9. If jealousy is being felt it is so important to discuss the reasons behind it without it turning into a fight. Addressing and acknowledging the concerns of your partner is as important and goes a fair distance in creating the dialogue that they are enough. Sometimes just being heard and reassured in a passionate and considerate way takes that fear and allows the one feeling jealousy to start to deal with all the issues regarding it. It may be a small stepping stone to opening a bigger dialogue.
10. Discuss and maybe include some role play in your bedroom activities that might be a way to bring some toys into your sexual encounter.
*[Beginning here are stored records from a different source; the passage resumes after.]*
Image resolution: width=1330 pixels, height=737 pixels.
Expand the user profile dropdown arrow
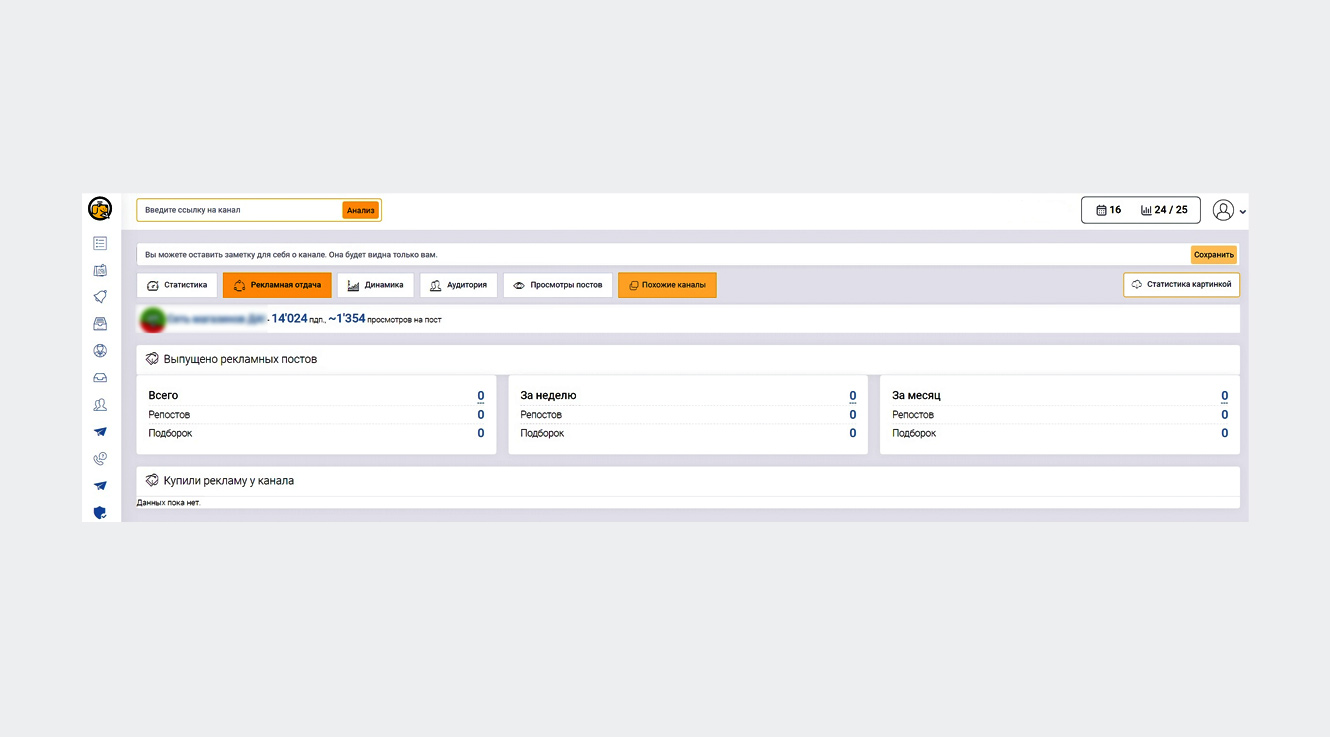1243,212
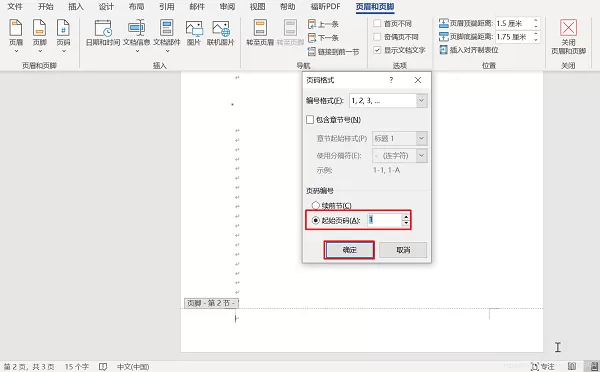600x372 pixels.
Task: Open the 页脚 footer icon menu
Action: pos(39,35)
After all, a dress-up costume is a sex toy.
At the end of the day overcoming complex issues such as jealousy and sexual aids is harder than a few minutes of conversation. It may involve deeper more meaningful conversations to take place within the relationship. It may also include building trust and intimacy back into a relationship that is struggling in this one area. Sometimes allowing ourselves to be vulnerable even to our partner is the hardest thing we can do, but in doing so it can be the most fulfilling.
Always value your partner's input and forgo shaming and belittling as communication in a positive way is one of the most complicated things your partner can do with you. Opening the lines of communication and acceptance can draw you into a deeper state in the relationship. The simple act of communicating can also deepen and strengthen trust in each other. feelings even if you don't understand them are valid but being valid does not always make them correct. I often tell people it's OK to feel what's your feeling, but it's not OK to expect other people to feel that feeling. Once you accept that you can't always change someone’s emotions talking about your own emotions becomes easier.
let's close this article on a very positive note with the thought of simply this... Why am I expending emotion to put power over me when it comes to an inanimate object? For simplicity allow yourself a moment to not feel but give yourself permission to be OK with exploration. sexual exploration and creating newness in the bedroom will continually bring benefit to your life.